Which Is The Best Claim Settlement Ratio Of Health Insurance Companies?

The best Claim Settlement Ratio of Health Insurance Companies depends on every company the highest claim settlement ratio is of the public insurance company LIC at 98.31%. The report published by IRDAI also revealed that the total benefit amount for the year 2016-17 is Rs. 13,850.62 crores. List of Claim Settlement Ratio of Health Insurance Companies 2020, Raheja QBE Health Insurance, Royal Sundaram Health Insurance, Reliance Health Insurance, Star Health Insurance, etc.

How many times can I claim in a Health insurance policy?

You can claim any number of times in your health insurance policy as long as the sum insured is not exhausted. The sum insured in your policy is the maximum limit which can be utilised by you for claiming any number of times. There is no limit on the number of claims that can be made in your health insurance policy.

Will my premium increase if I make a claim?

Health insurance premium are dependent on the age of the prospect and the coverage selected. But in some cases the health insurance premium could be increased at the time of renewal due to the heavy claim ratio that the insurance company has incurred over the past year. It means that the claims paid exceed the premium collected by the insurance company.

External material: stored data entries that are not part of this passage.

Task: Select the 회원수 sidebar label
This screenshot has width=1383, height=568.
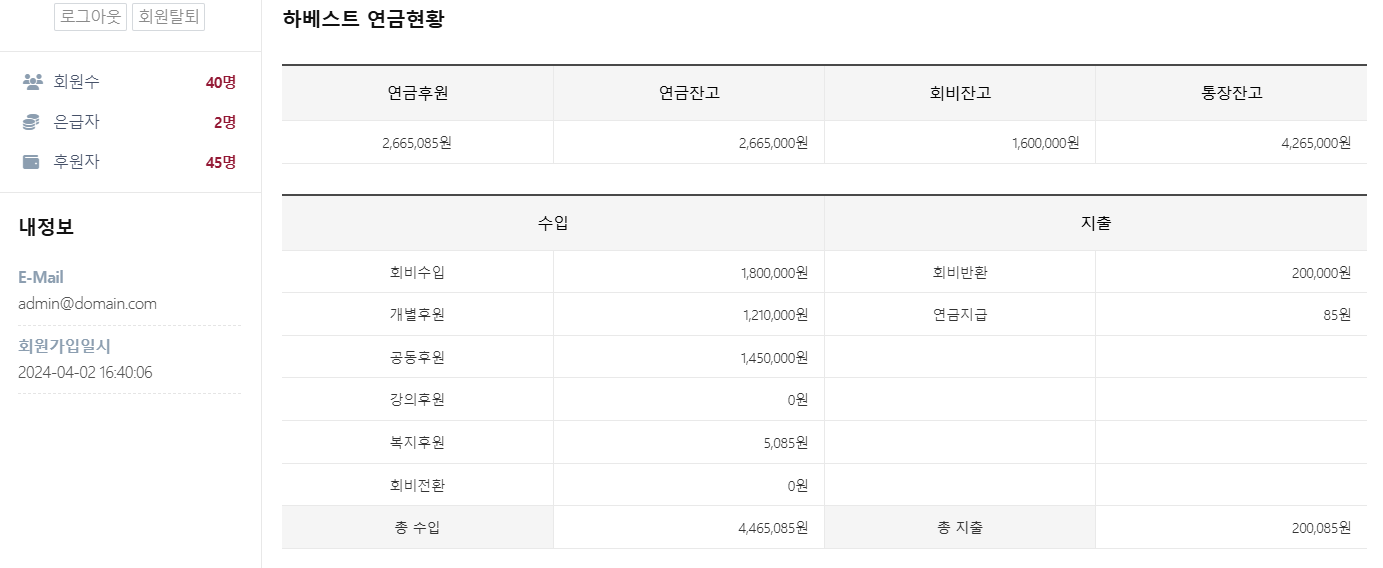Action: click(x=77, y=82)
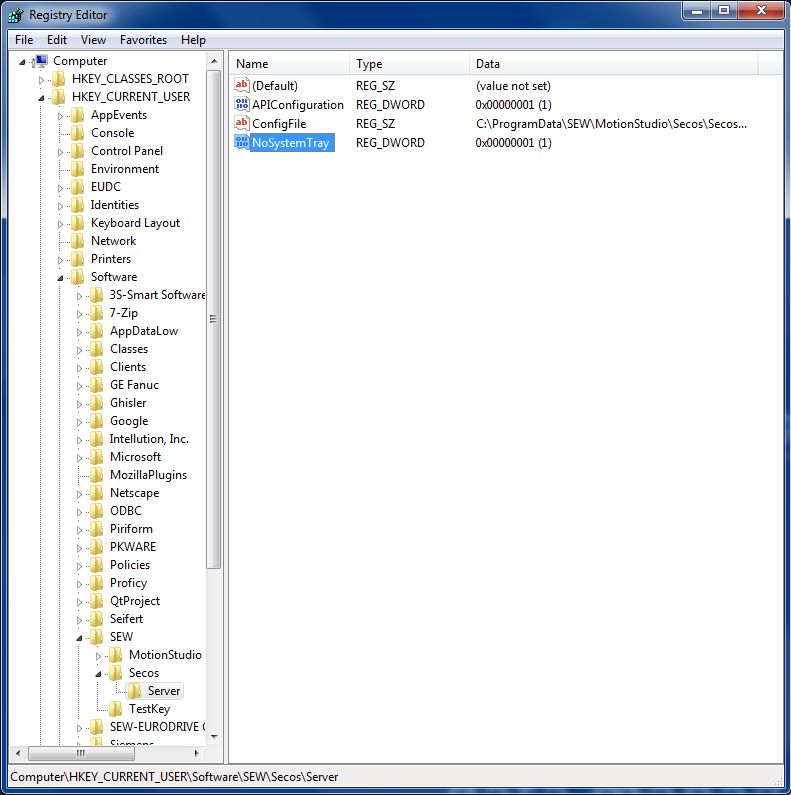
Task: Click the folder icon beside MotionStudio
Action: 116,655
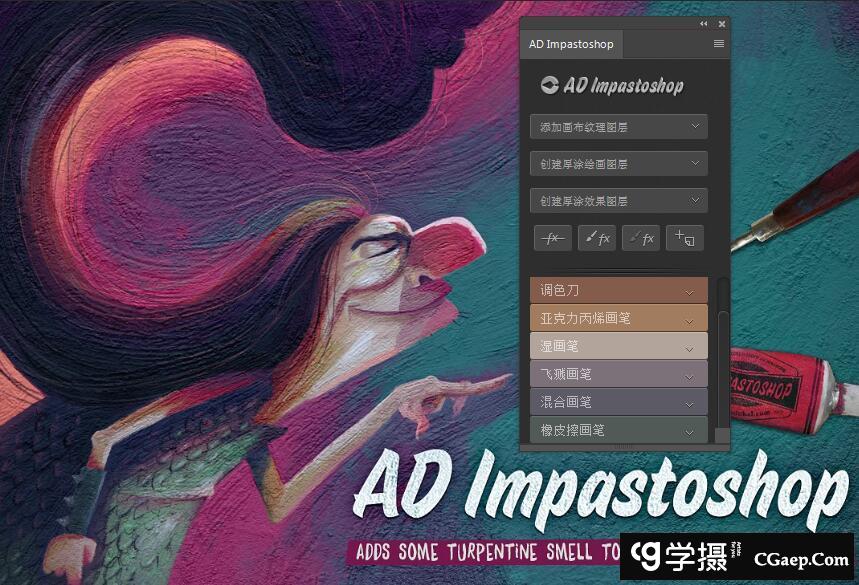Open the 添加画布纹理图层 dropdown
The height and width of the screenshot is (585, 859).
(x=618, y=127)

Why not I take a Top UP Policy instead of New India’s Mediclaim Policy?

A top up policy is an additional coverage for people already having an individual health insurance plan or employer health insurance policy. It is useful in case of a single illness which consumes the entire sum insured in the base policy. The top up policy triggers only after the sum insured in the base policy is exhausted and the deductible under the top up is crossed due to hospitalization. Having a top up policy without a base health insurance policy is like having a bike without an engine. A top up policy has a deductible amount which would be almost 20% of the top up policy sum insured. For example let us take a base policy with Rs.2 Lacs and Top up policy with Rs.5 Lacs, in case of hospitalization first the base policy sum insured will be utilised and then the top up policy kicks in.

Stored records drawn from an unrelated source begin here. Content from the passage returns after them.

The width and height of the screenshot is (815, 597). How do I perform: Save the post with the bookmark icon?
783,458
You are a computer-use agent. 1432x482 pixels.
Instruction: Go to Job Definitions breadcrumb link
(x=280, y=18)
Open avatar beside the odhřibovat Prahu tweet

Will the entire amount of the claimed expenses be paid?

In any health insurance policy, the amount settled by the insurance company would be the claim amount incurred or the sum insured mentioned in the policy whichever is less. The maximum liability of the insurance company in case of claim would be the sum insured mentioned in the health insurance policy copy. There are certain expenses which are incurred during hospitalization such as Laundry expenses, food expenses which are not paid by the insurance companies. Consumables expense is paid by certain health insurance policies, consumables include gloves, hand wash, sanitizers etc. The claim amount paid by the insurance company varies from case to case and it can neither be agreed nor denied that the entire claim amount being paid in case of hospitalization.

how to claim medical insurance?

To claim medical insurance, follow these general steps:

  • Inform the insurance provider: Notify your insurance provider about the medical treatment or expenses you need to claim as per their specified process, which may include phone, email, or online claim submission.
  • Gather necessary documents: Collect all the required documents, such as medical bills, prescriptions, discharge summaries, diagnostic reports, claim forms, and any other supporting documents as per your insurance provider's requirements.
  • Submit the claim: Submit the claim form along with the supporting documents to the insurance provider within the stipulated period. This can usually be done online or by mail, depending on the insurer's process.
  • Review and follow-up: Once the claim is submitted, the insurance provider will review the documents and may request additional information if needed. Follow up with the insurer for any updates on the claim status.
  • Claim settlement: Upon approval, the insurance provider will process the claim and reimburse the eligible amount as per the policy terms and conditions. If the claim is denied, seek clarification from the insurer and provide additional information if required.